Se non ci fossero preoccupanti venti di guerra a spirare da oriente, dall’Ucraina al Medio Oriente, verrebbe da pensare ad una manovra per strizzare l’occhio a quanti sognano, specialmente al Sud, una occupazione stabile nelle Forze Armate. Ma la Revisione dello strumento militare con cui si sta confrontando il Parlamento è destinata a rispondere ad esigenze ben specifiche dell’Esercito, della Marina e dell’Aeronautica del nostro Paese e chiaramente anche alle preoccupazioni che l’attuale contesto geopolitico desta nel Governo italiano e nelle cancellerie di mezza Europa.
I nomi tecnici – Atto del Governo 57 e Disposizioni in materia di revisione dello strumento militare – sono come sempre criptici ma la sostanza di questo provvedimento del Governo Meloni è una: entro il 2034 ci saranno diecimila militari in più, facendo balzare le Forze Armate dall’attuale organico di 150 mila a ben 160 mila unità.
Il provvedimento, sfornato nel Consiglio dei Ministri dello scorso 17 luglio, viaggia spedito: tra fine settembre e l’inizio di ottobre ha ricevuto i pareri favorevoli delle commissioni Difesa e Bilancio del Senato e della Camera e adesso si prepara ad affrontare le Aule dei due rami del Parlamento.
Ma cosa prevede la cosiddetta “Revisione dello strumento militare”? Il testo è molto snello, appena quattro articoli, che ridisegnano la consistenza e la qualità delle Forze Armate italiane incrementando, entro il 1° gennaio 2034, di 10.000 unità l’entità complessiva delle dotazioni organiche dell’Esercito italiano, della Marina militare (escluso il Corpo delle capitanerie di porto), e dell’Aeronautica militare.
Le 10.000 nuove unità di personale verrebbero distribuite nel seguente modo: 3.700 unità all’Esercito, 3.250 alla Marina militare e 3.050 all’Aeronautica militare.
L’incremento di personale, secondo il documento, riguarderebbe per il 50 % ufficiali e sottufficiali e per il restante 50% graduati e militari di truppa.
Una vera e propria inversione di tendenza se si pensa che tra il 2000 e il 2012, a seguito della professionalizzazione dello strumento militare e delle esigenze di spending review, il personale militare è calato da 190 mila a 150 mila unità.
L’aumento del personale delle Forze Armate nelle intenzioni dei vertici della Difesa risponde al progressivo incremento degli impegni assunti dalle Forze armate, in ambito nazionale e internazionale, determinato dall’accresciuta complessità e instabilità dello scenario globale, dalla necessità di ampliare le competenze e dei compiti delle Forze armate in nuovi domini (tra cui in particolare spazio, cyber e minacce ibride) e dal maggiore coinvolgimento delle Forze armate in eventi di pubblica calamità e in situazioni di emergenza e necessità come ha dimostrato la pandemia da Covid-19.
La Revisione dello strumento militare non prevede però solo un aumento numerico ma pone una decisa attenzione sulle specializzazioni strategiche del personale di Esercito, Marina ed Aeronautica.
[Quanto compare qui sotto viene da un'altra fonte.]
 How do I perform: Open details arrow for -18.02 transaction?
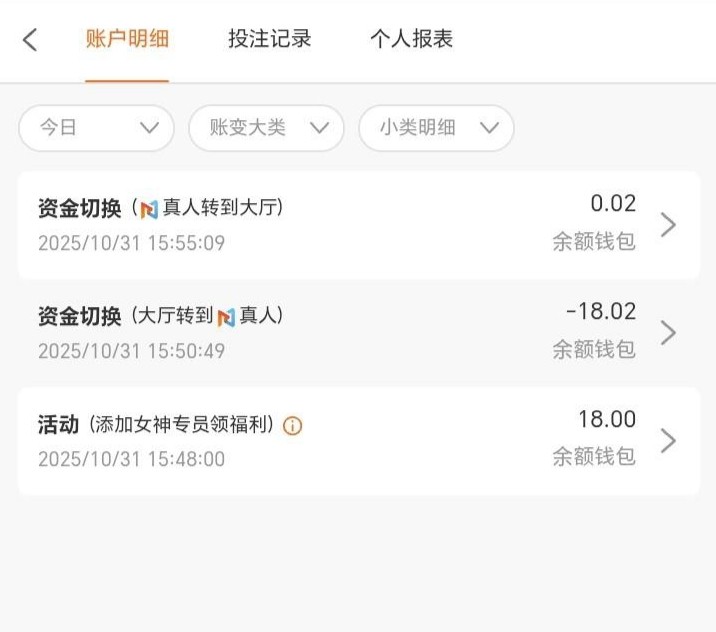coord(669,332)
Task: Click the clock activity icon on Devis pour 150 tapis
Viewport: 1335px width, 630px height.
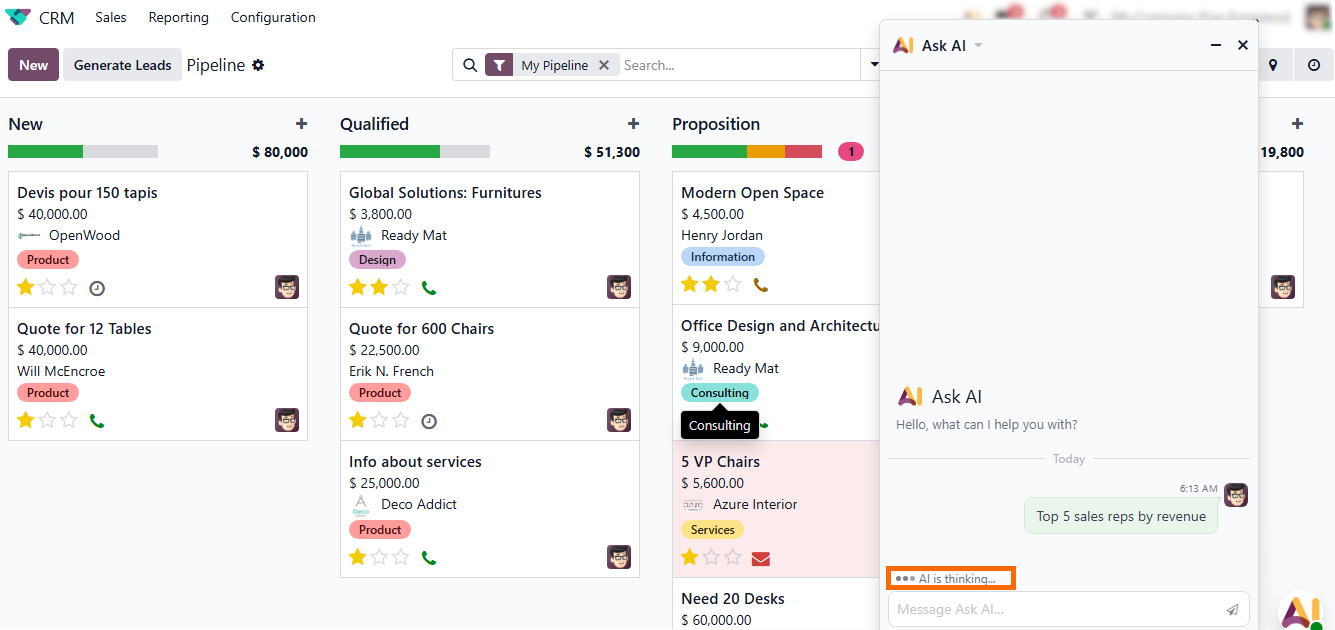Action: point(97,288)
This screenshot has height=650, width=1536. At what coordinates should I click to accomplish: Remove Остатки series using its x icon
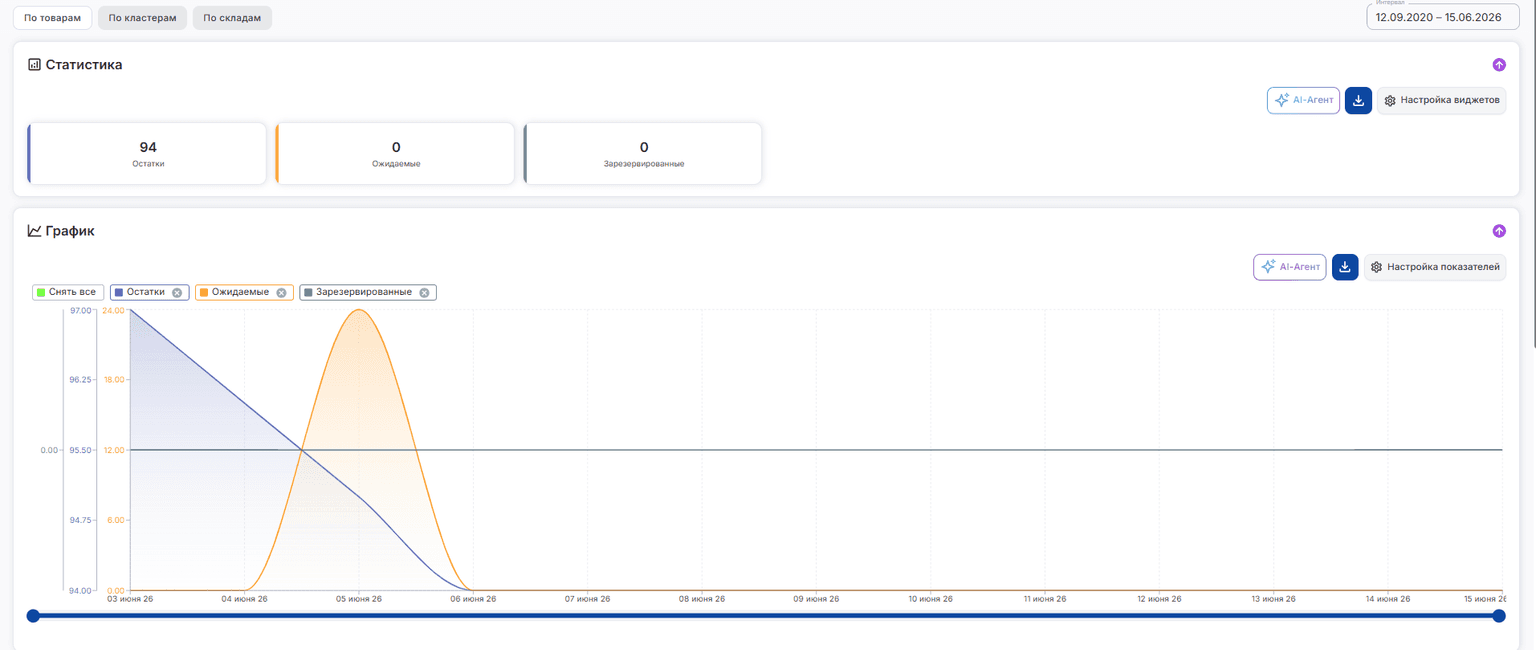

Più militari ma anche più preparati. Così le nuove leve militari saranno addestrate in ambiti come la cyber sicurezza, il dominio spaziale e l’infrastruttura logistica. L’Esercito in particolare grazie all’incremento di 3.700 unità rafforzerà la sanità militare, con il potenziamento delle infermerie presidiarie, del Policlinico “Celio” di Roma e del Centro Ospedaliero Militare di Milano, il sostegno logistico, il genio infrastrutturale, le capacità cyber e quelle CBRN (chimiche, biologiche, radiologiche e nucleare) nonché la componente di ingegneri destinati a collaudi, omologazioni e sperimentazioni di mezzi, sistemi e materiali.
Medici, tecnici di laboratori, ingegneri, genieri, logisti dei trasporti e dei materiali, informatici andranno a rafforzare anche i ranghi della Marina e dell’Aeronautica.
Gli aumenti riguarderanno anche le stellette: il documento prevede infatti un lieve aumento, il 5%, dei colonnelli e dei generali che si attesteranno così a 119 unità.
I diecimila militari in più non peseranno però sulle casse dello Stato come si è preoccupato di precisare fin da luglio il dicastero di via XX Settembre: “l’intervento — precisa la nota del ministero retto da Guido Crosetto — non comporta nuovi o maggiori oneri a carico della finanza pubblica, in quanto è realizzato entro limiti di spesa compatibili con i risparmi conseguiti a seguito dell’attuazione del processo di revisione dello Strumento militare”.